Os níveis de consumo de arroz e de feijão no Brasil estão estáveis há 20 anos e assim devem continuar pelos próximos dez anos, segundo o relatório Projeções do Agronegócio - 2017/18 a 2027/28, divulgado essa semana pelo Ministério da Agricultura. A população, ao contrário, cresceu substancialmente no período. No início dos anos 2000, havia cerca de 166,1 milhões de brasileiros. Hoje, as estimativas do IBGE falam em mais de 208,6 milhões. A conclusão é uma queda contínua no consumo per capita dos itens mais básicos da cesta básica brasileira. 

O consumo de arroz deve se manter próximo a 12 milhões de toneladas por ano. Em dez anos, serão 12,2 milhões de toneladas, pouco acima do previsto para 2018 (12 milhões t). Já a quantidade de feijão não vai descolar da faixa histórica de 3 milhões de toneladas. Em 2028, segundo o relatório, serão 3,27 milhões de toneladas consumidas, quantidade menor que a prevista para 2018 (3,3).

Segundo José Gasques, coordenador da pesquisa, a diminuição do consumo per capita tem a ver com o aumento do poder aquisitivo da população, que passa a incorporar outros tipos de alimentos, que vão desde proteína animal — sobretudo  o frango, mais barato —, mas também verduras e legumes. “O preço da verdura muda muito em função da sazonalidade, mas, quando a renda melhora, o consumidor tende a comprar mesmo assim”, explica. Gasques lembra ainda que os hábitos de consumo também são afetados pela rotina. “Pessoas ou casais que saem para trabalhar tendem a comer menos feijão, por se tratar de um alimento de preparo mais demorado”, explica.

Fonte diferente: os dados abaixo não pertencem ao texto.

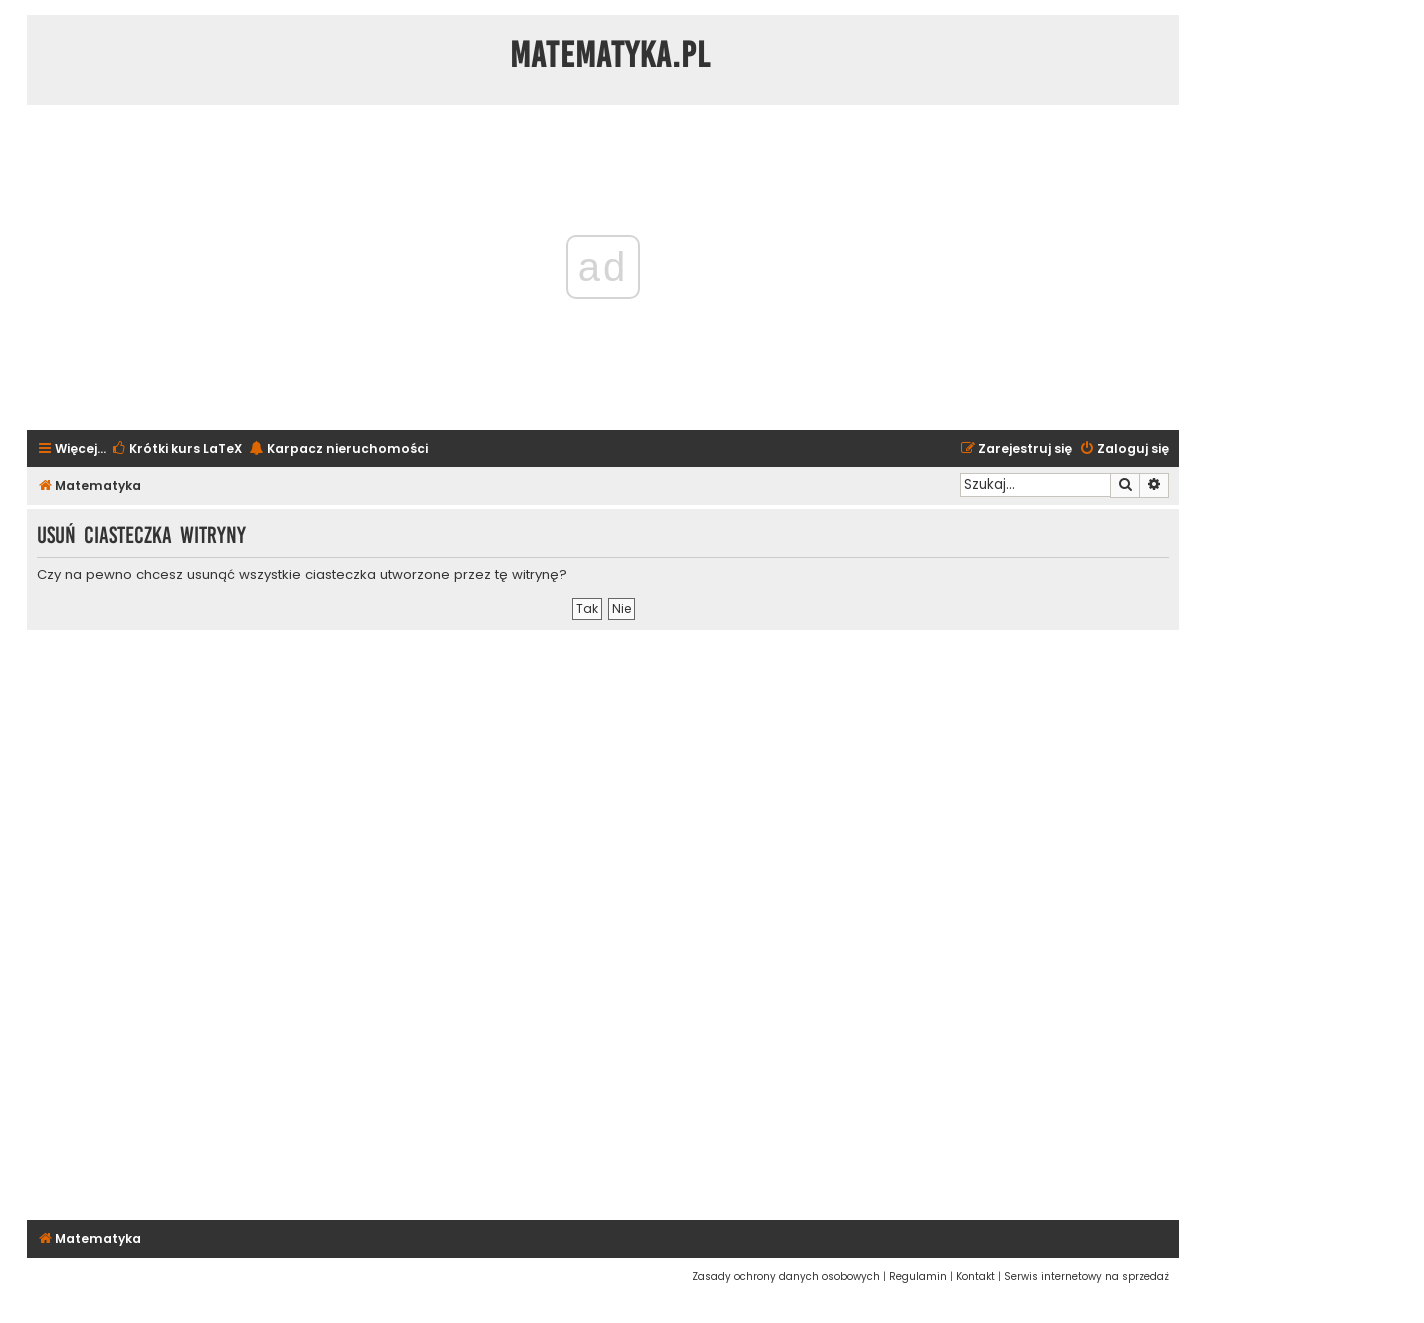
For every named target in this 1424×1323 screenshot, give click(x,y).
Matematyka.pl (610, 55)
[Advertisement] (603, 922)
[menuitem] (176, 449)
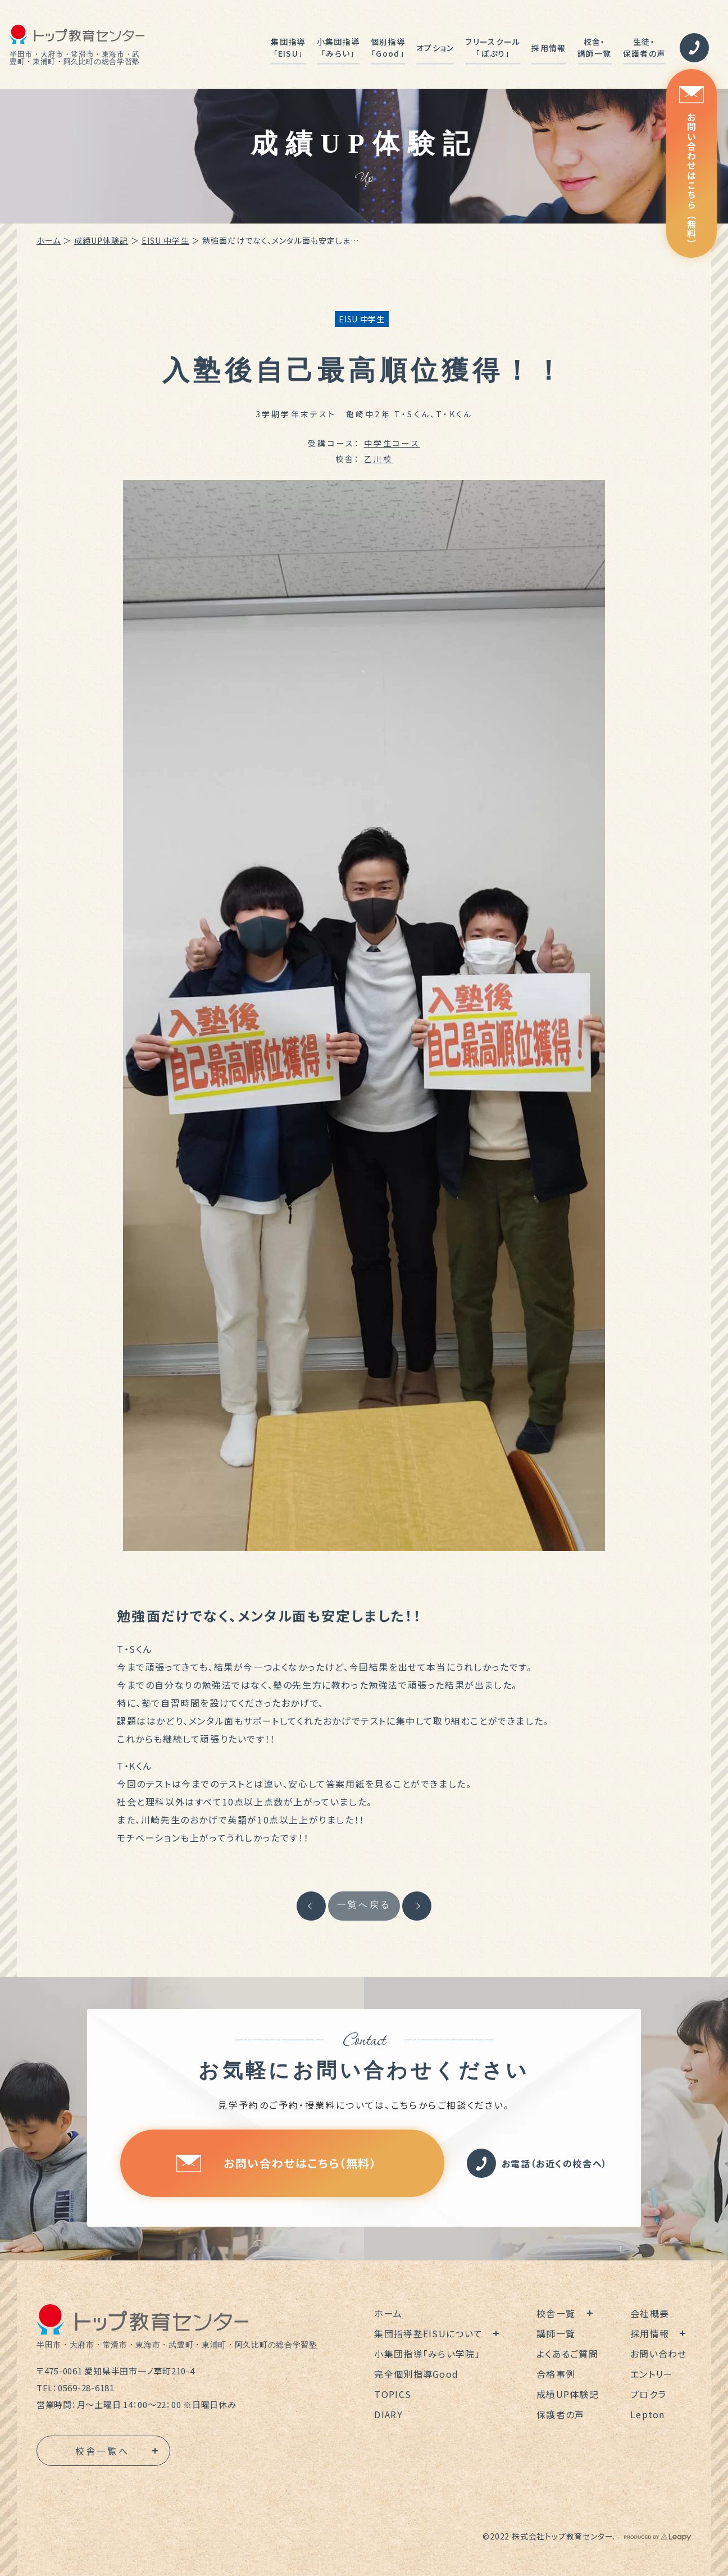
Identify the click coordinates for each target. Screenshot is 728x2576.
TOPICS (392, 2394)
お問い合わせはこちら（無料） (691, 167)
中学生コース (392, 443)
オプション (435, 47)
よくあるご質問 (567, 2353)
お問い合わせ (658, 2353)
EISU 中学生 (165, 240)
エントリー (651, 2374)
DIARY (388, 2414)
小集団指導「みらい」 (338, 47)
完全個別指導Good (416, 2374)
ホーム (49, 240)
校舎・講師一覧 (594, 47)
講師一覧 (555, 2333)
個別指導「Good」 (388, 47)
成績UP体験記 (101, 240)
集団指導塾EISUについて (428, 2333)
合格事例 (555, 2374)
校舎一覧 (555, 2313)
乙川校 (378, 458)
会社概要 (649, 2313)
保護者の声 (560, 2414)
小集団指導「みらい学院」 (427, 2353)
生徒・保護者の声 (644, 47)
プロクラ (648, 2394)
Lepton (647, 2414)
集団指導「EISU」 (288, 47)
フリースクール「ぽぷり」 (492, 47)
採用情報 (548, 47)
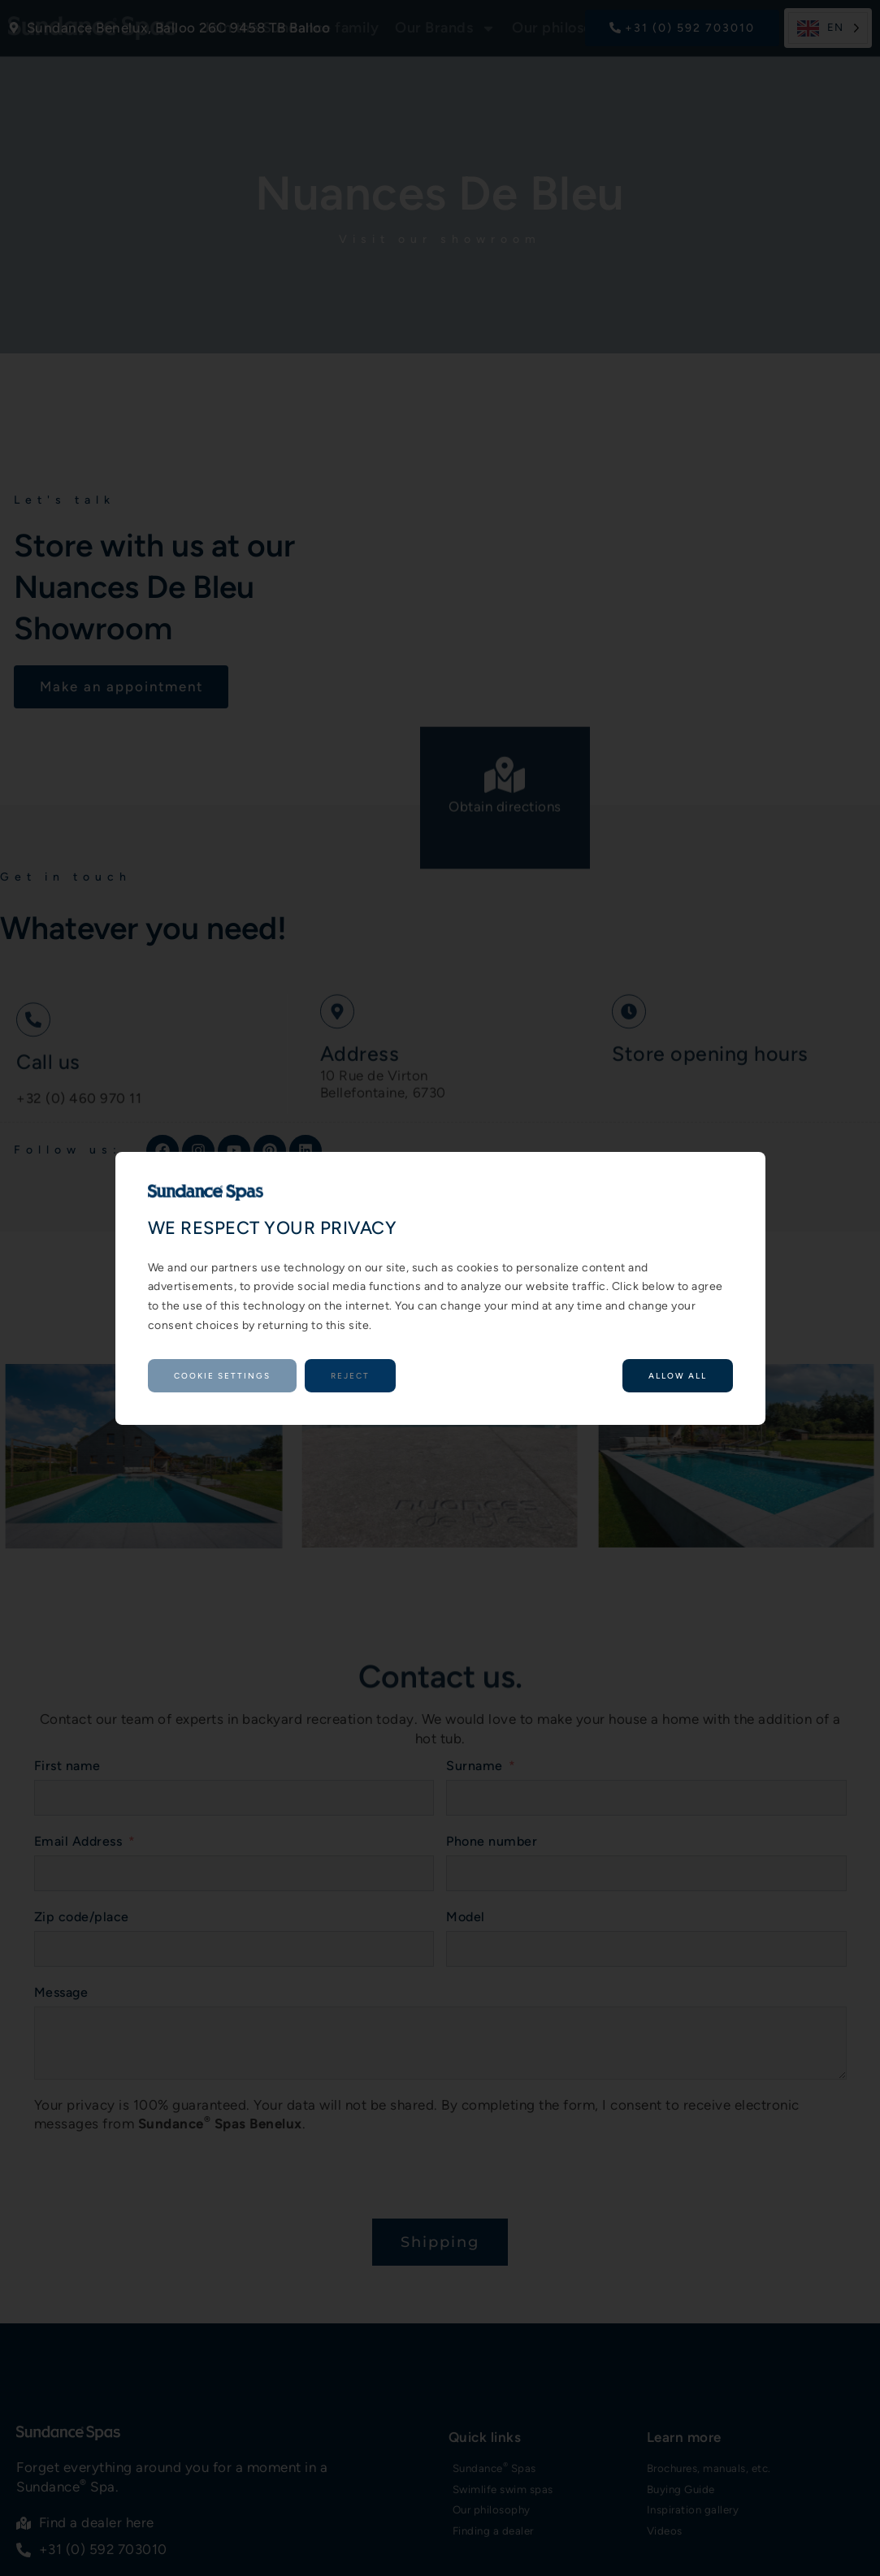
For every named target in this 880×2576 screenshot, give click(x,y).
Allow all (677, 1375)
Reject (350, 1375)
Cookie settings (222, 1375)
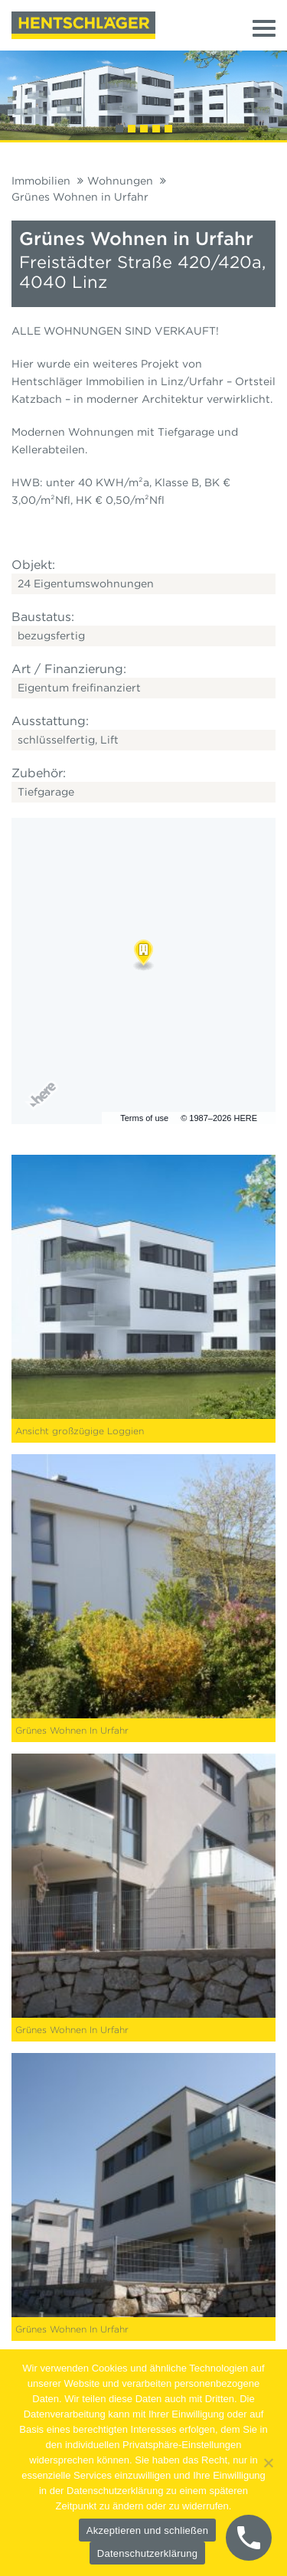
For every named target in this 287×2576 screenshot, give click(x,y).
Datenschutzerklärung (147, 2553)
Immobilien (40, 181)
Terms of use (144, 1118)
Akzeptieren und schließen (147, 2530)
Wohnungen (120, 181)
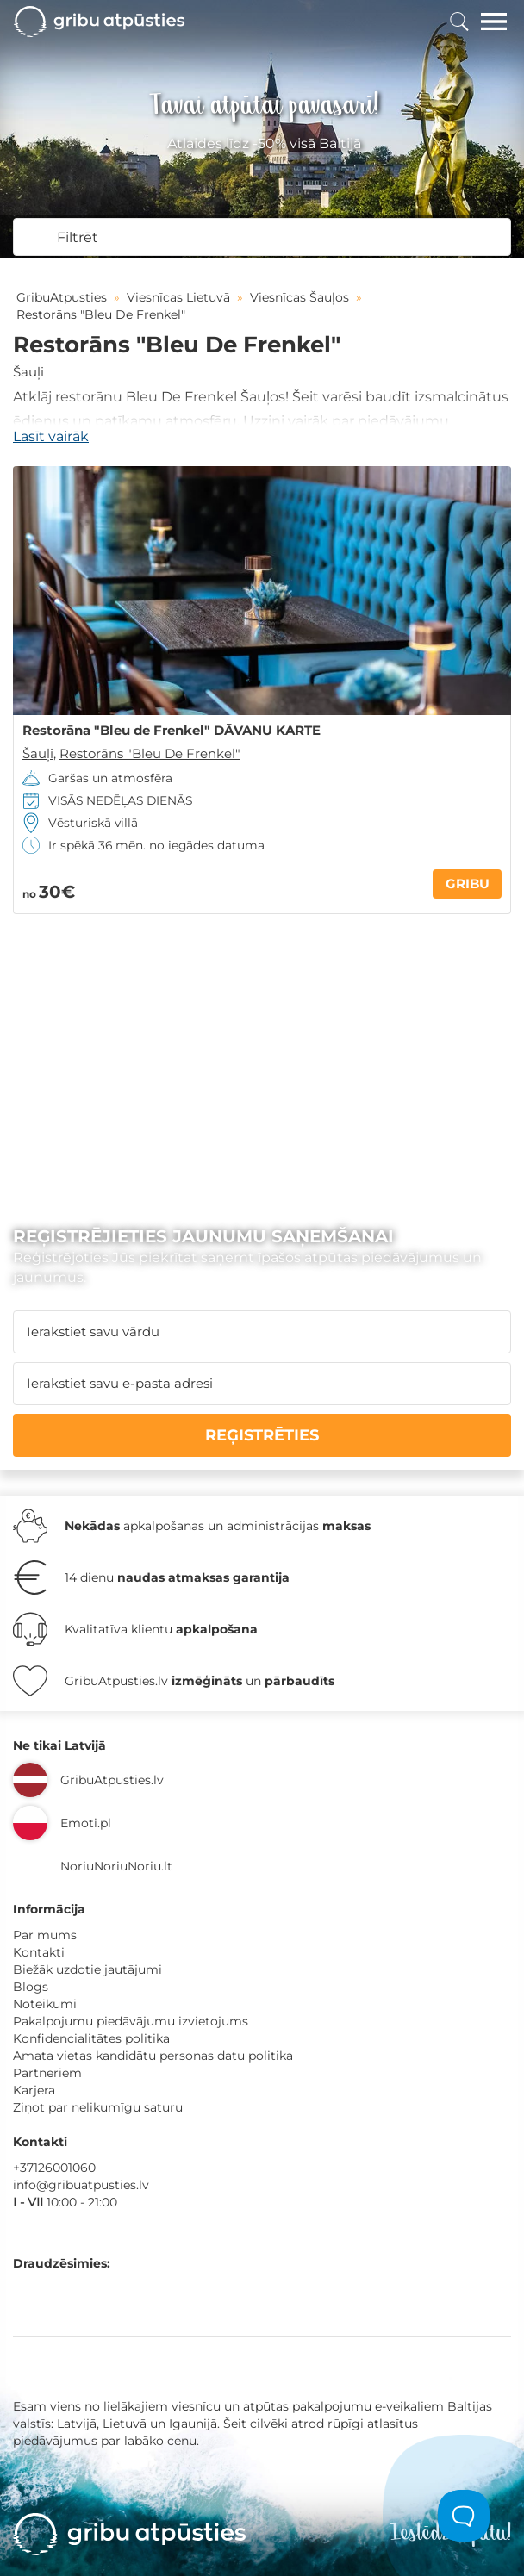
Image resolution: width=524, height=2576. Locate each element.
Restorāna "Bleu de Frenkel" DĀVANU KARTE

Uma das conclusões do estudo é que as áreas de arroz e do feijão diminuirão nos próximos dez anos para dar lugar à lavoura de soja e milho. Apesar disso, as quantidades estão garantidas pelo aumento de  produtividade, principal vetor de crescimento da produção de grãos no longo prazo. “Algumas plantações de feijão no Nordeste já contam com tecnologias de irrigação dignas da soja” diz Gasques.

As projeções para 2028 são de uma safra de grãos de 301,8 milhões de toneladas, 29,8% maior que a safra atual (232,6). A taxa de crescimento estimada seria de 2,5% ao ano. Já a área de grãos deve aumentar 14,9% passando dos atuais 61,5 milhões de hectares para 70,7 milhões em 2028. Aí, o acréscimo seria de 1,4% a cada ano.

Esse aumento, porém, privilegia as culturas de soja, milho e trigo, com destaque para os dois primeiros. A projeção de soja em grão para 2028 é de 155,9 milhões de toneladas, número 33,2% superior à previsão desse ano (117,0). A variação  é inferior ao crescimento do setor nos últimos 10 anos no Brasil, que foi de 106,5%, segundo o Conab. De toda forma, a área de soja deve aumentar 28,4%, chegando a 45,1 milhões de hectares. É a lavoura que mais crescerá, seguida da cana-de-açúcar com cerca de 1,6 milhão de hectares adicionais. 

Já a área de milho deve aumentar de 6,2% em 10 anos, alcançando 17,7 milhões no final do período das projeções. Em muitos casos, explica, Gasques, o milho crescerá na esteira da soja, movimento que privilegia o tipo de segunda safra, plantada após a colheita da soja e colhida a partir de julho.